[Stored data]
============================================================

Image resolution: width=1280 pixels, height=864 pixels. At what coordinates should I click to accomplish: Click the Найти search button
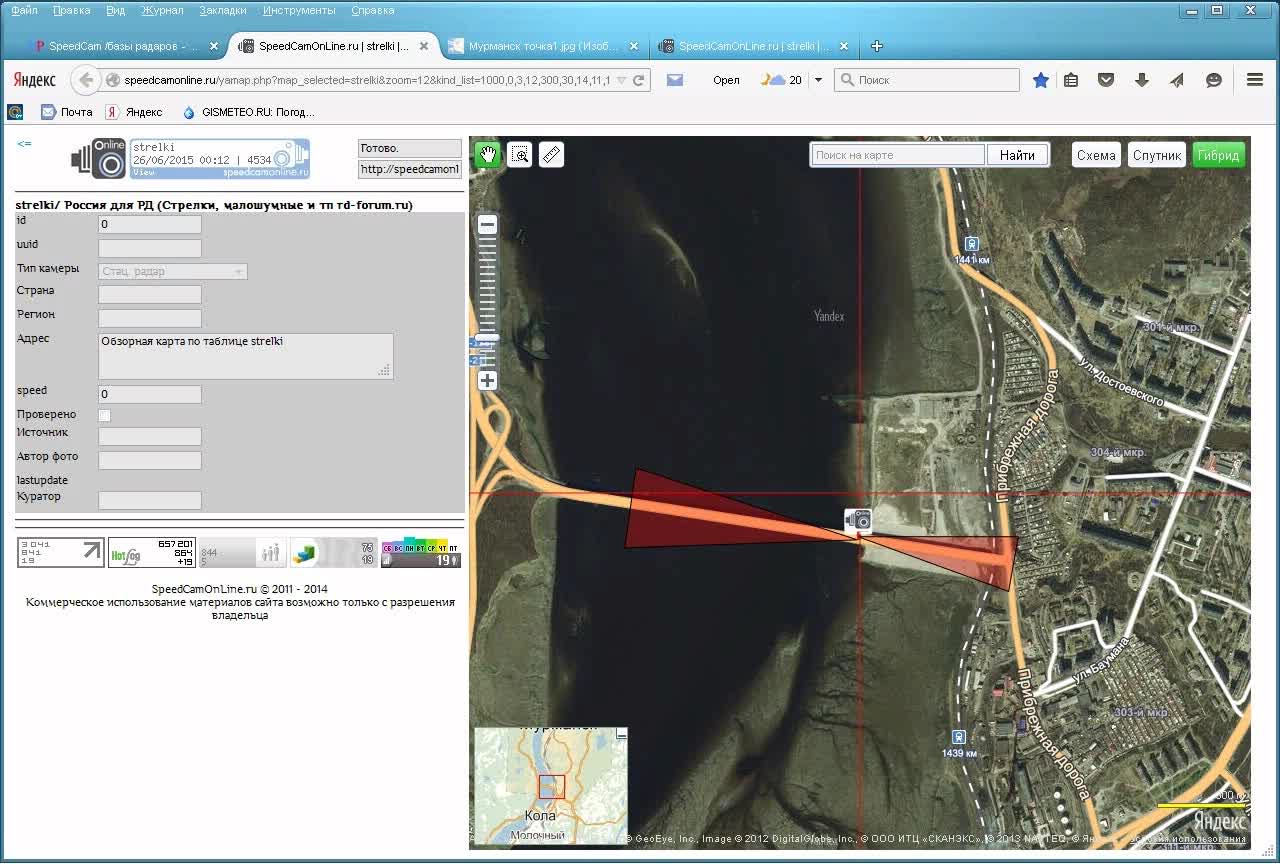click(x=1017, y=155)
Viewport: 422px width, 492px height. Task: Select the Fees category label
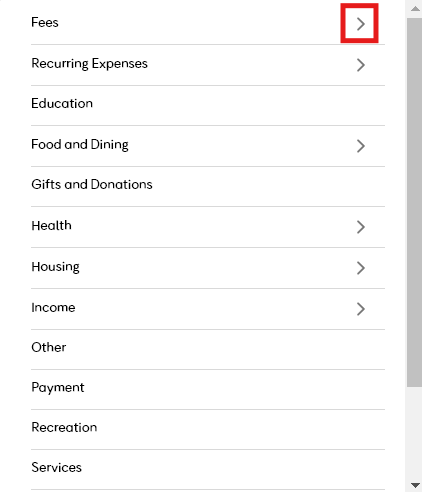pyautogui.click(x=45, y=22)
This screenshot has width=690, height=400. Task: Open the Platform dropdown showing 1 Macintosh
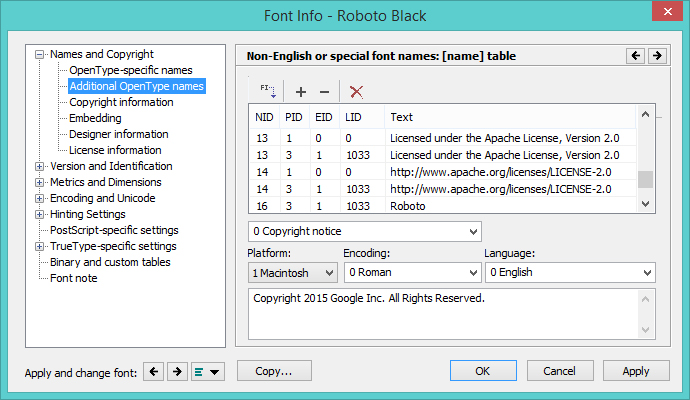(292, 272)
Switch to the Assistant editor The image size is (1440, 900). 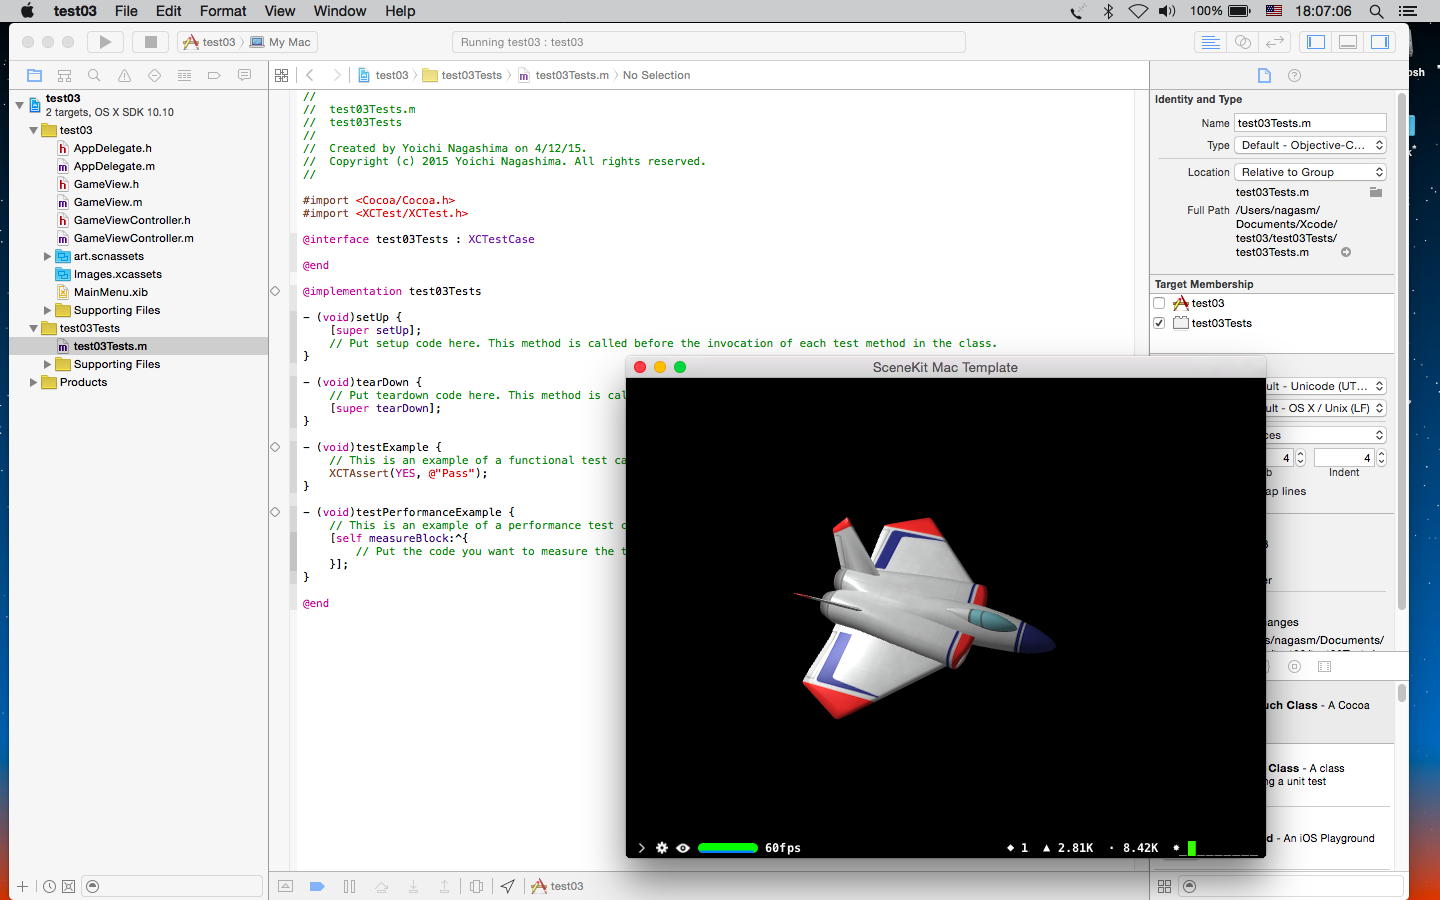[x=1242, y=42]
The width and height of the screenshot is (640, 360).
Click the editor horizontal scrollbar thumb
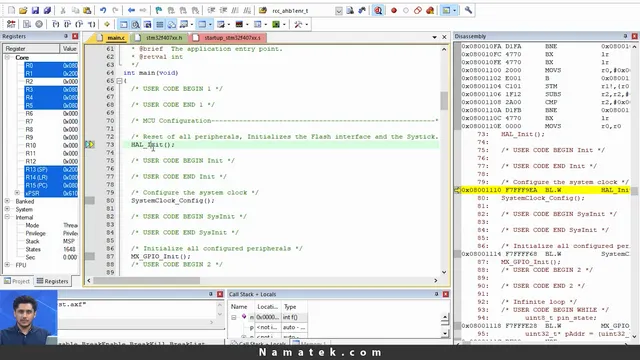(x=147, y=280)
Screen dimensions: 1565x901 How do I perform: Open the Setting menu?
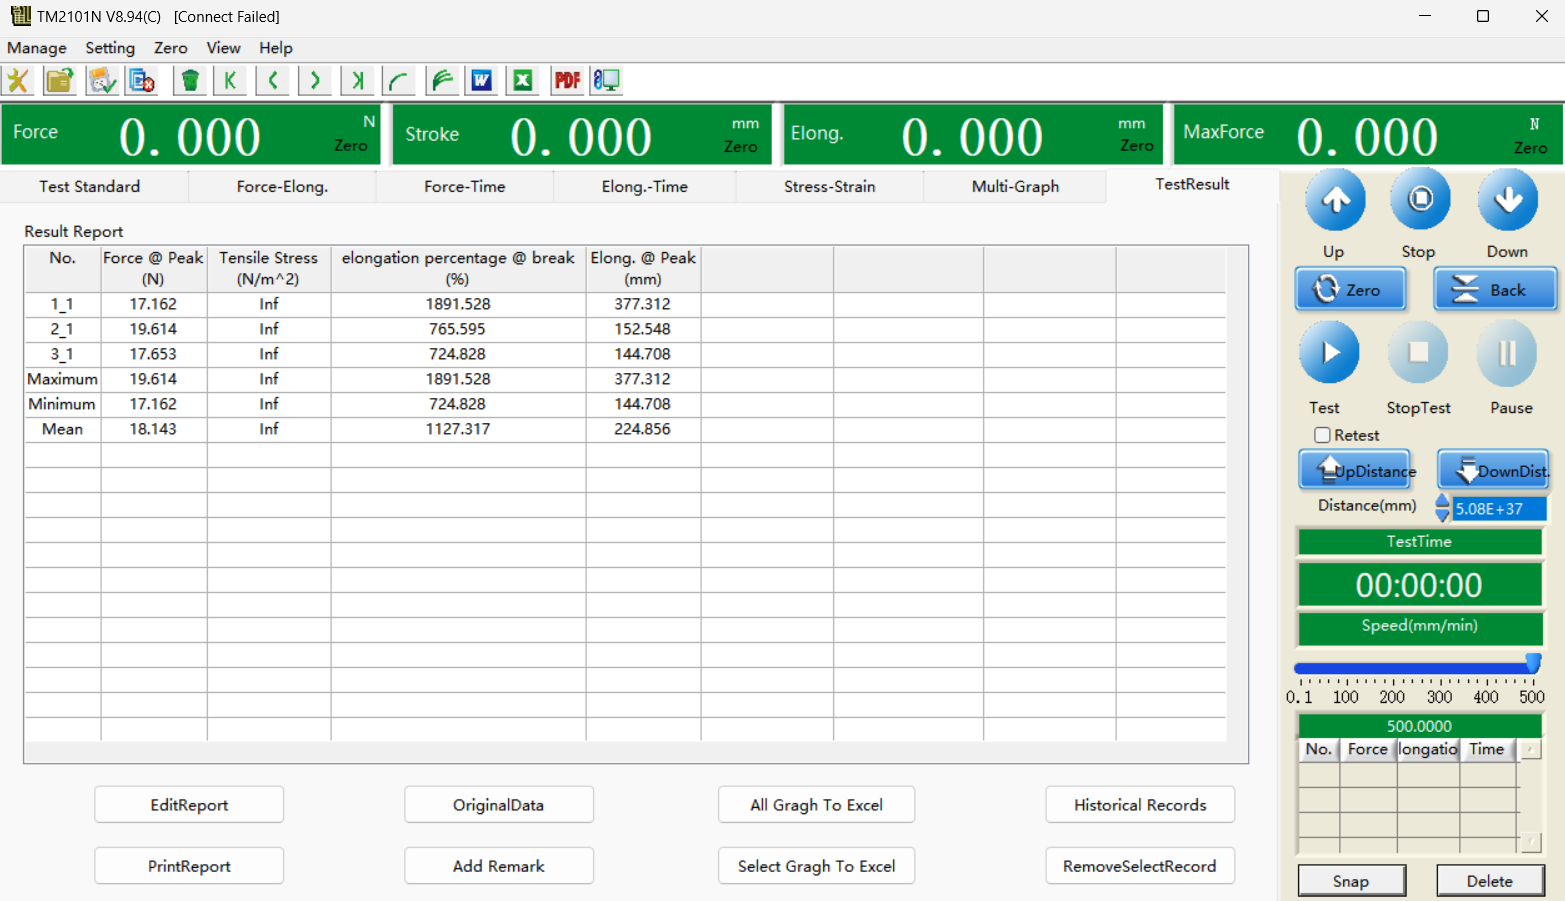110,48
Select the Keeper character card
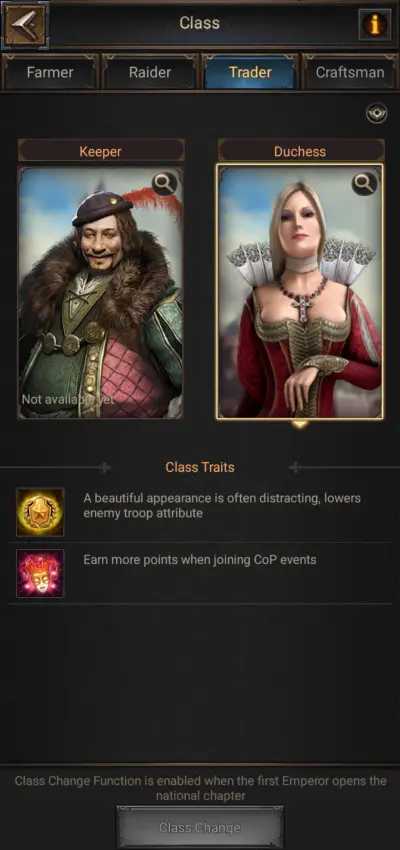The image size is (400, 850). (101, 293)
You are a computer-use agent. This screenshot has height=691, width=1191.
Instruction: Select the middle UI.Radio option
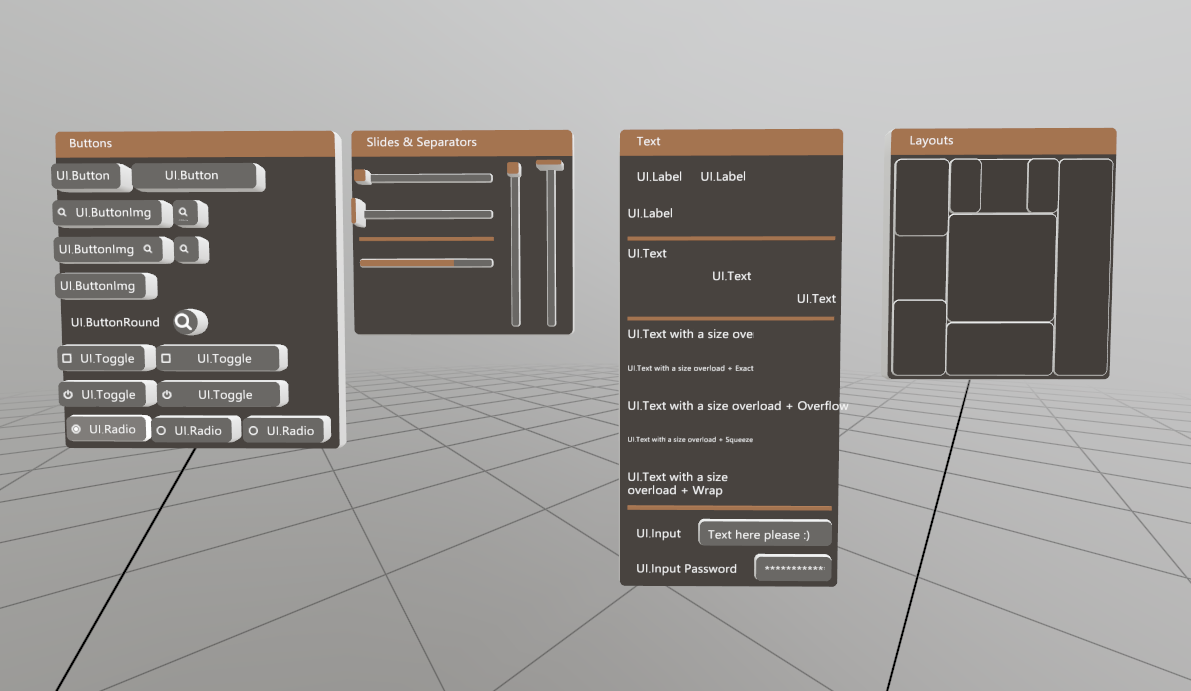[196, 429]
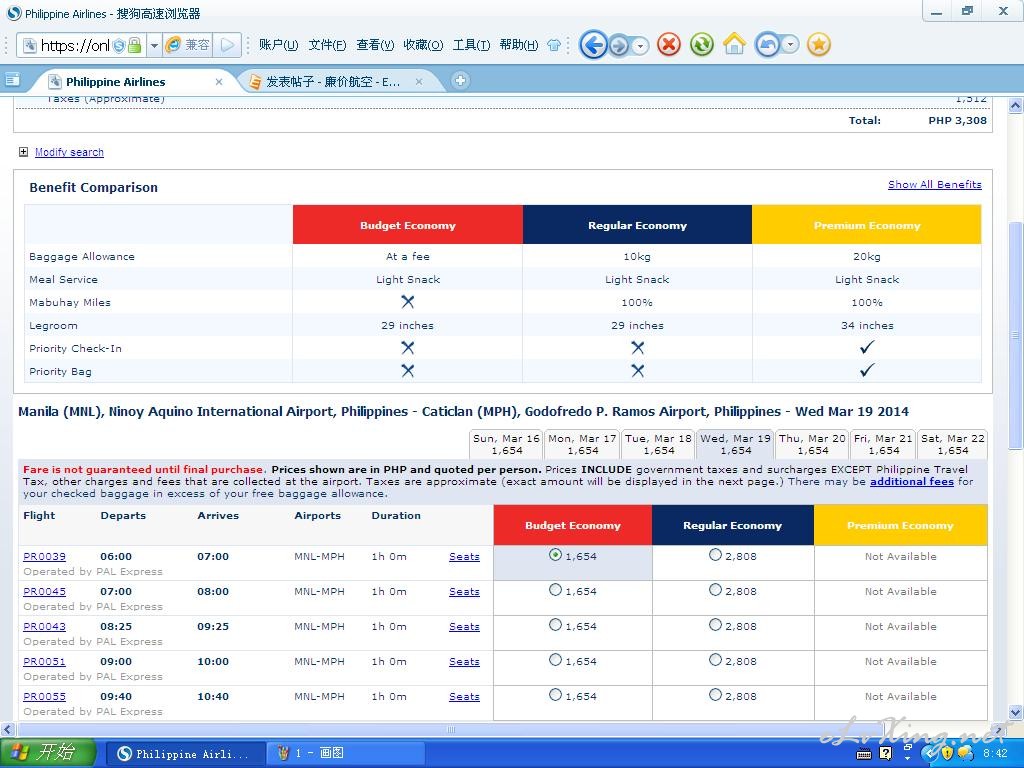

============================================================

» REQUIRED WORK:
Copy exactly the lines that run from the one containing "The width and" to the last line of the records, both included, and leave out every picture.

» EXERCISE ANSWER:
The width and height of the screenshot is (640, 360).
Click the editor horizontal scrollbar thumb
(x=147, y=280)
Screen dimensions: 1565x901 How do I perform: Open the Setting menu?
110,48
Select the Keeper character card
The image size is (400, 850). (101, 293)
You are a computer-use agent. This screenshot has height=691, width=1191.
Instruction: Select the middle UI.Radio option
[196, 429]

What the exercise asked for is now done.